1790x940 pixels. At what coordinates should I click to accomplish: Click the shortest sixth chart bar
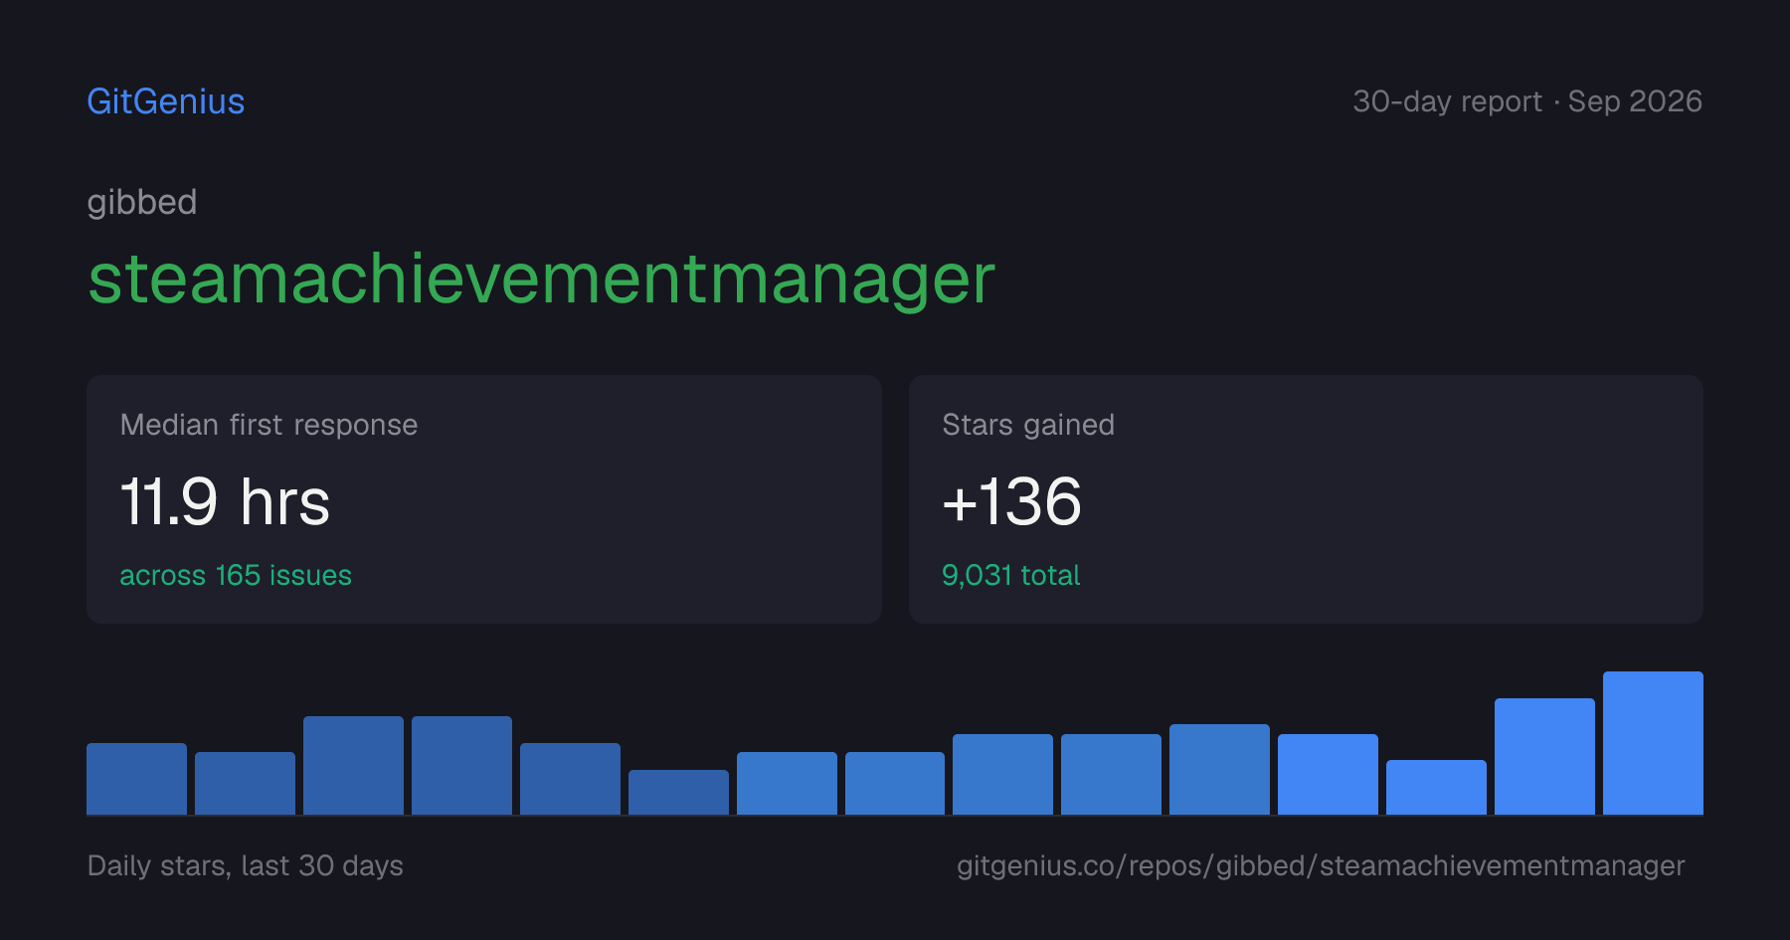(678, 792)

==

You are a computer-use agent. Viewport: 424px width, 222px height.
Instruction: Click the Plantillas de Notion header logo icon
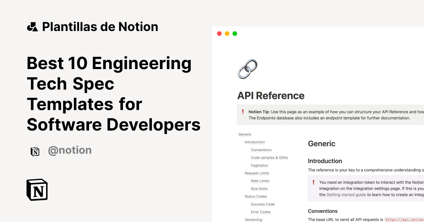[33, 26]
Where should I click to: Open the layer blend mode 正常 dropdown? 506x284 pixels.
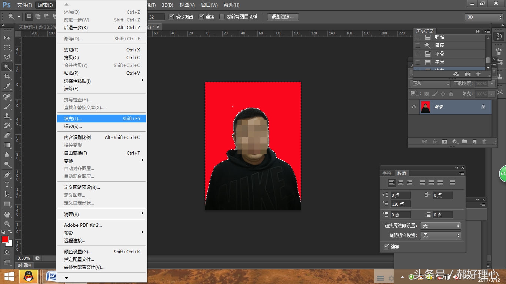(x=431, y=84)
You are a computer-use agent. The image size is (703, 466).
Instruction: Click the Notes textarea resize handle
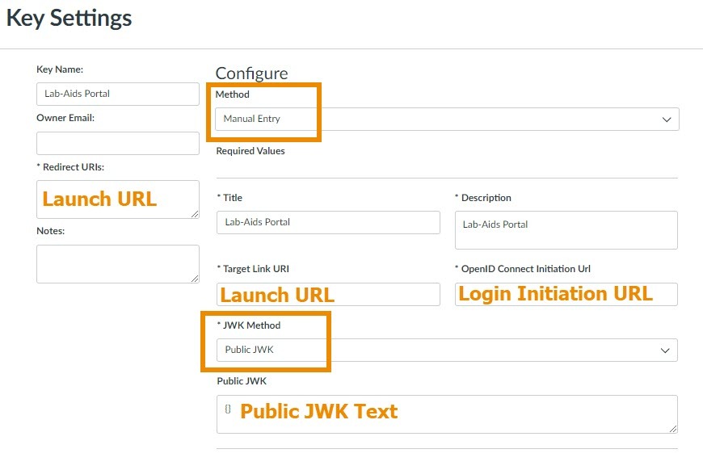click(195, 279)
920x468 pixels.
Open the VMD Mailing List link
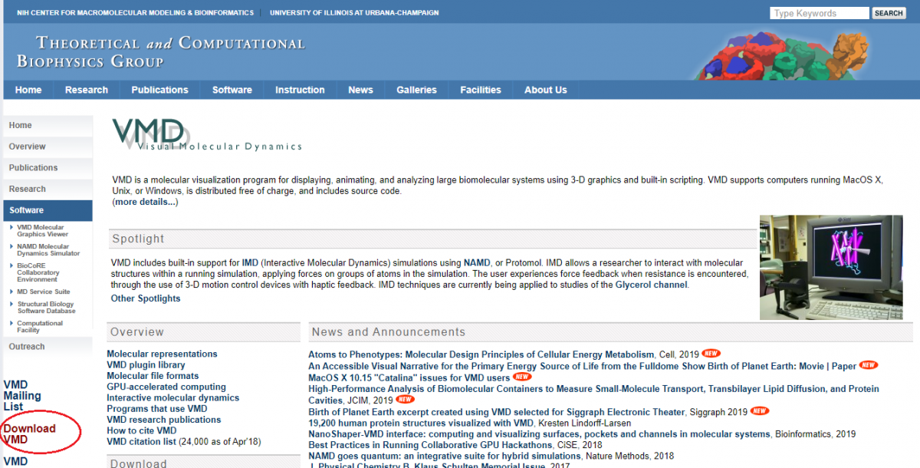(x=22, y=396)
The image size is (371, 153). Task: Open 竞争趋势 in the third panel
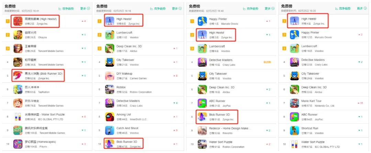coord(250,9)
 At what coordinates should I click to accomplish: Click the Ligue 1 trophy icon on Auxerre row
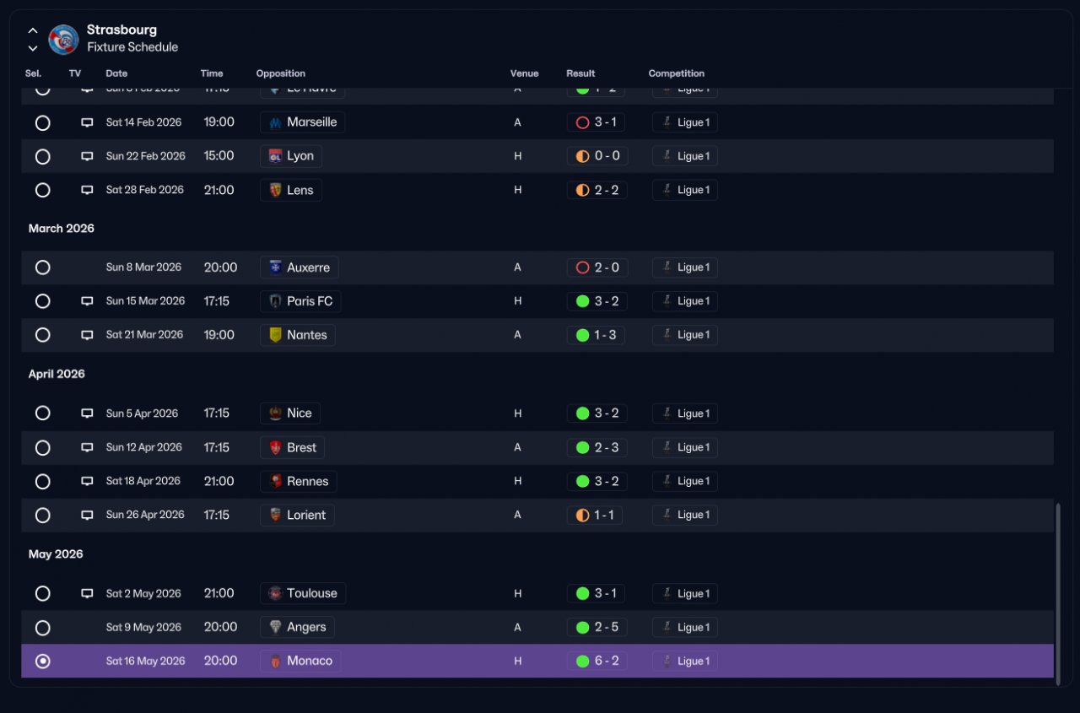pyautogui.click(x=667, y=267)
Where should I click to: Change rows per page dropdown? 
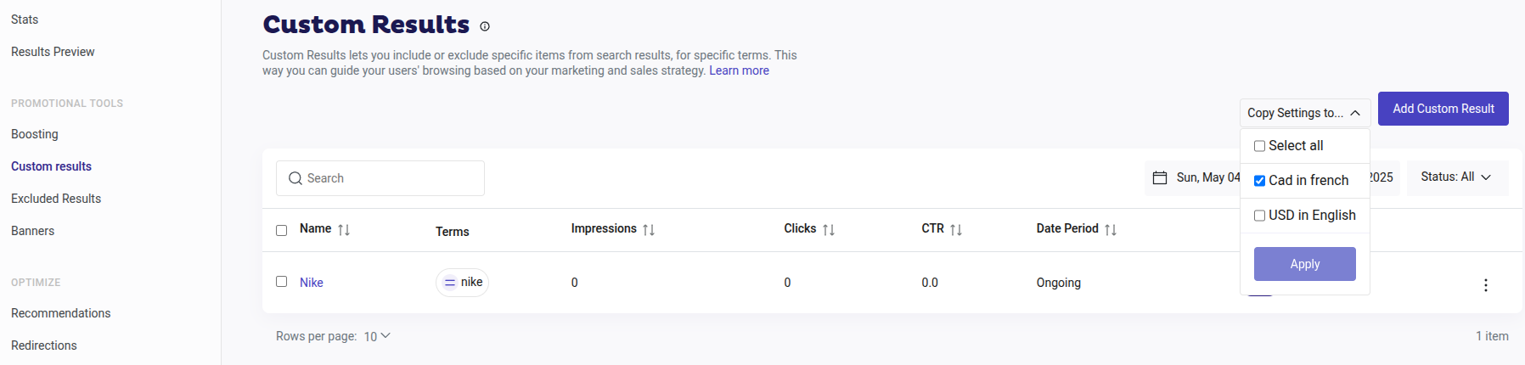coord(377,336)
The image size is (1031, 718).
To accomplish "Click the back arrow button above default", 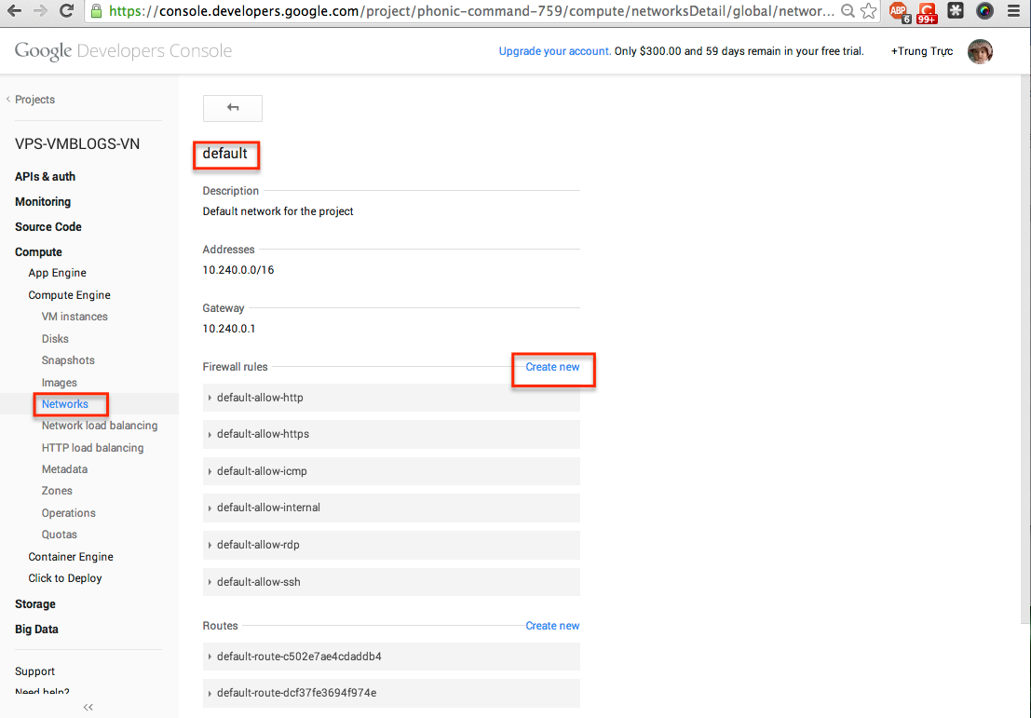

Your goal
Working from the records above, set down word for word everything from the line containing "on Auxerre row" down to the line containing "the back arrow", ends included, minus the pictures.

Reply to the exercise
 At what coordinates should I click to accomplish: Click the Ligue 1 trophy icon on Auxerre row
pyautogui.click(x=667, y=267)
Where should I click to: Change rows per page dropdown? 
coord(377,336)
The image size is (1031, 718).
To accomplish "Click the back arrow button above default", 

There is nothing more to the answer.